══ Отрывок текста ══

Вся местность кишела казаками, которые каждый миг прерывали связь между нашими корпусами, как бы близко они ни находились друг от друга. Как только наши войска выстроились на занятых позициях, бой стал клониться в нашу пользу, но злая судьба хотела. чтобы император вместе с гвардией оказался в этот день в Славкове, так как он не ожидал, что Кутузов пробудится от своей спячки, и думал, что неприятель скорее постарается нас опередить, чем потревожить. Так как на месте боя не было начальника, которому было бы поручено общее командование, то не было единого порядка в распоряжениях. В течение шести часов наши войска доблестно сражались на всех пунктах, но все время они только оборонялись. Однако превосходство, приобретенное благодаря этому неприятелем, дорого обошлось ему; за смелость своего предприятия он заплатил большими потерями, а в результате добился только того, что причинил большой урон 1-му корпусу, в котором возник некоторый беспорядок в тот момент, когда он проходил мимо корпуса вице-короля. Еще больший беспорядок был при переходе через мост у Вязьмы. До этого, пока ему приходилось без чьей-либо помощи отражать нападение неприятеля, 1-й корпус с честью поддерживал свою репутацию, несмотря на оживленные атаки русских и на свои значительные потери от артиллерийского огня. Недолго длившийся беспорядок обратил на себя внимание потому, что доблестные пехотинцы 1-го корпуса впервые покидали свои ряды, вынудив своего непоколебимого командира уступить неприятелю. Я касаюсь этих прискорбных фактов, потому что именно с этого момента начинается дезорганизация нашей армии и все наши несчастья, 1-й корпус, корпус, который в начале кампании был самым многочисленным, самым образцовым и соперничал с гвардией, сделался самым дезорганизованным, и это зло продолжало расти. Понятовский, вице-король и Ней дрались, как и в наши счастливые дни.

═══
══ Исходные данные ══

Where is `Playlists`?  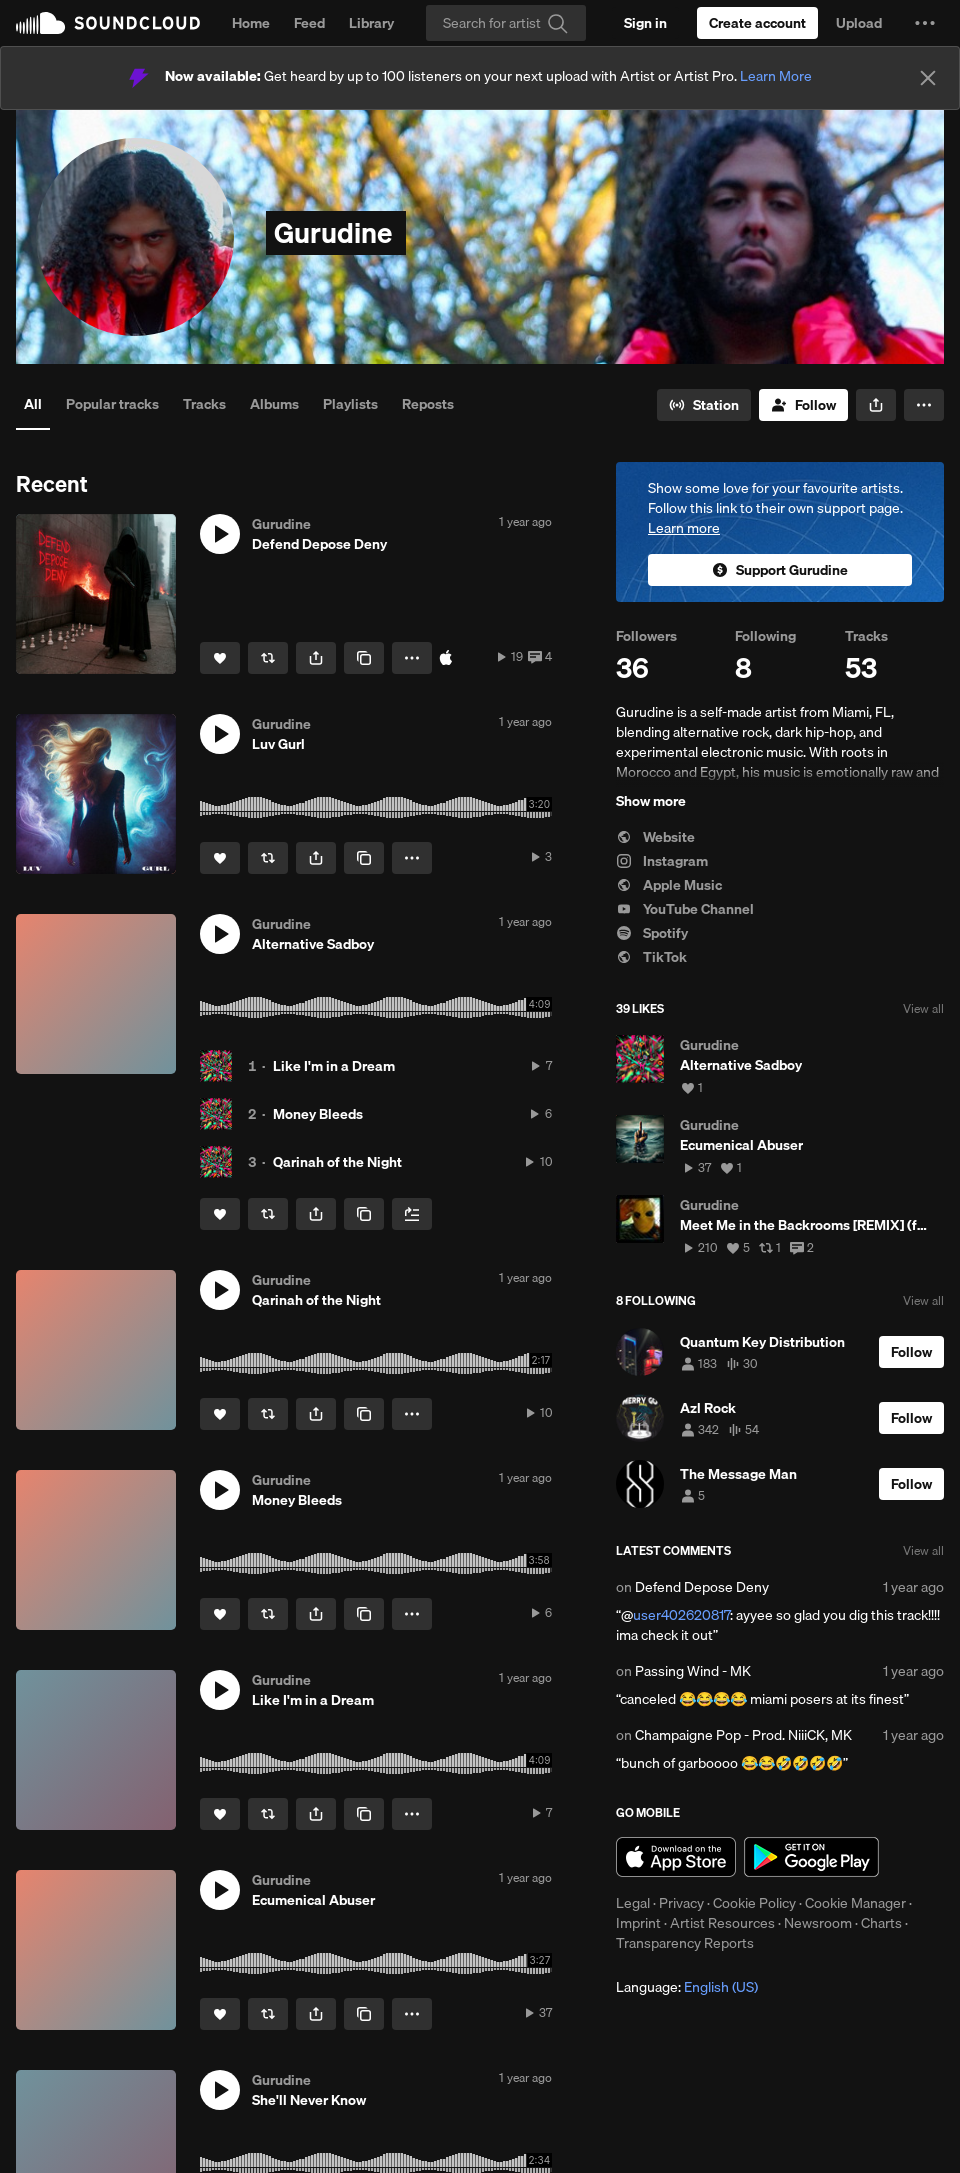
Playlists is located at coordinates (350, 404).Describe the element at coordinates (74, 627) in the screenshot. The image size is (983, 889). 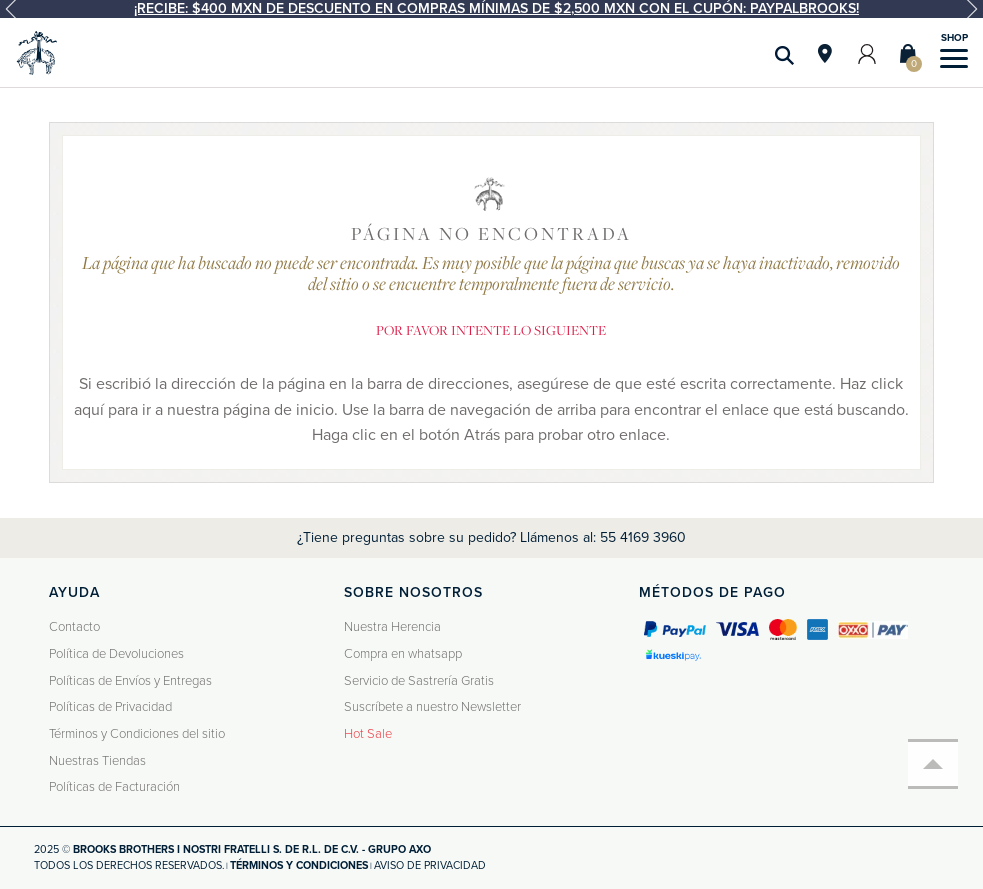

═══

__Задание A__
Где, согласно отрывку, находился император вместе с гвардией в день боя?
__Задание B__
Объясните, пожалуйста, почему, как сказано в отрывке, в распоряжениях во время боя не было единого порядка.
Данные не имеют отношения к отрывку текста.

__Ответ A__
В Славкове.

__Ответ B__
На месте боя не было начальника, которому было бы поручено общее командование.